EXERCISE GOAL
Skipping any pictures, repeat exactly and only the lines from the one that holds "Task: Click the" to the last line of the material, both included.

LISTED ENTRIES
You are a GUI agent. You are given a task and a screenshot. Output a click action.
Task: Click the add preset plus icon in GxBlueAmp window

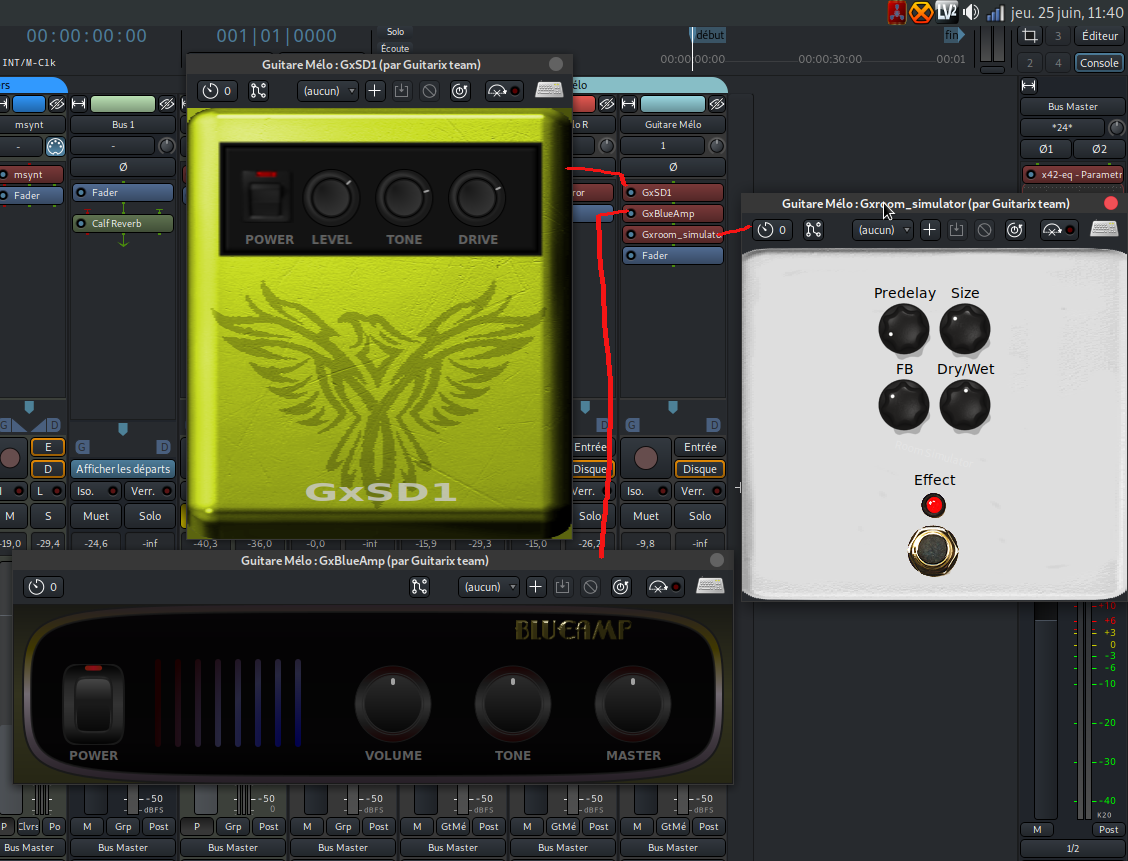tap(536, 587)

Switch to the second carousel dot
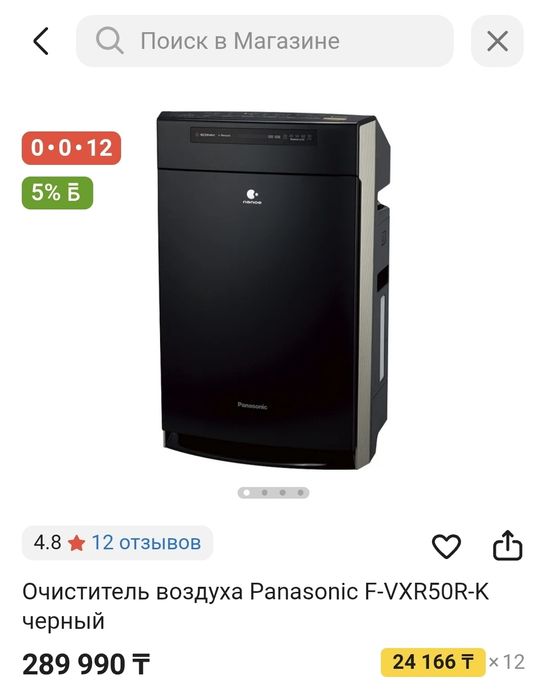(264, 493)
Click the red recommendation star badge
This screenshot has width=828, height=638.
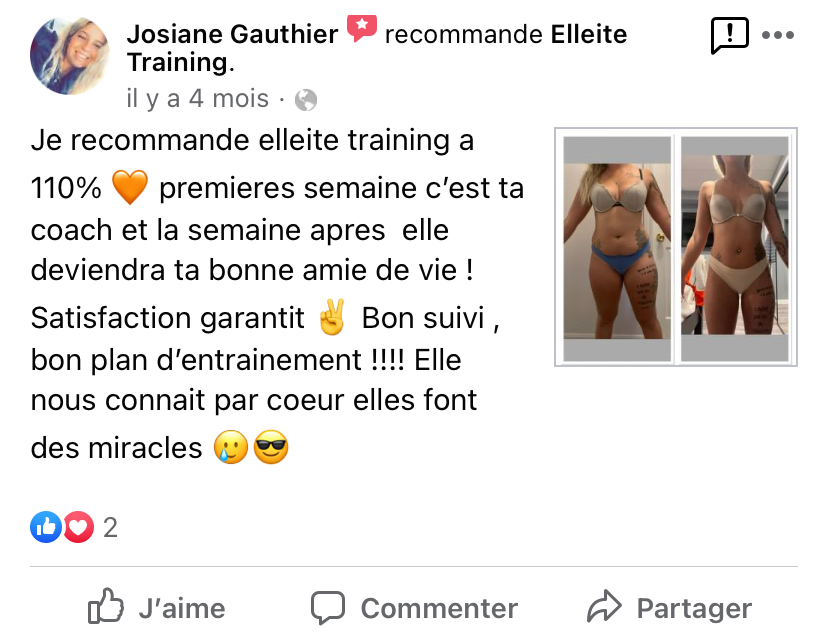(362, 28)
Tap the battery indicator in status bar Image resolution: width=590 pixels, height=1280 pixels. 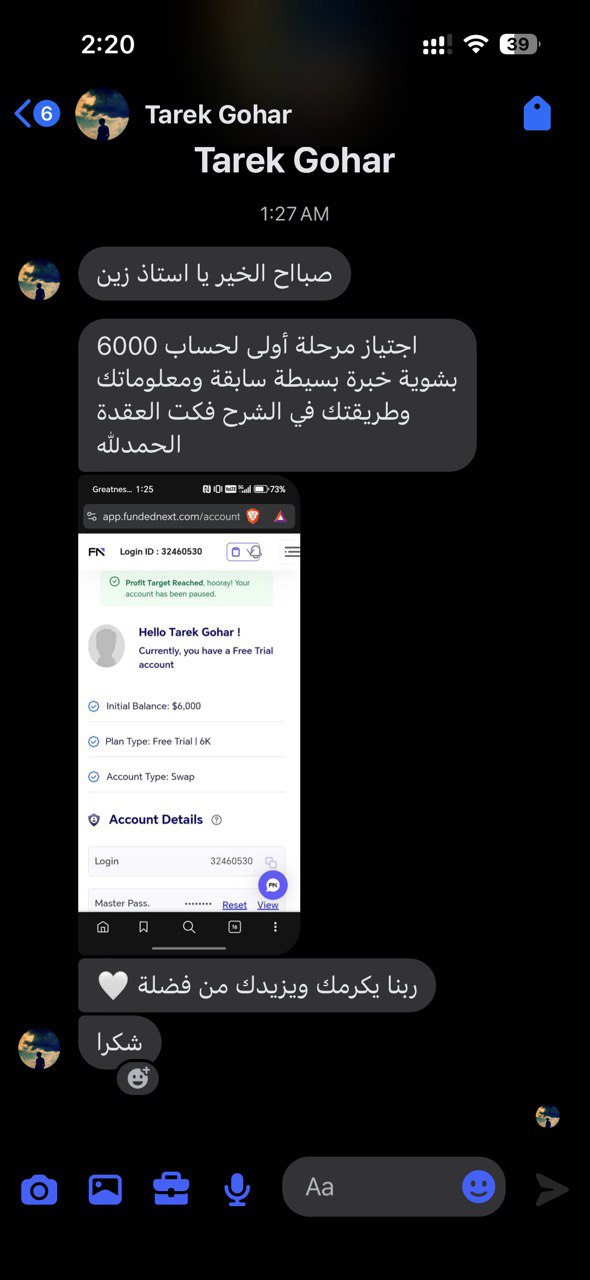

YOUR SOLUTION
Task: Click the add preset plus icon in GxBlueAmp window

tap(536, 587)

Switch to the second carousel dot
(264, 493)
Click the red recommendation star badge
This screenshot has width=828, height=638.
(362, 28)
Tap the battery indicator in status bar Image resolution: width=590 pixels, height=1280 pixels. 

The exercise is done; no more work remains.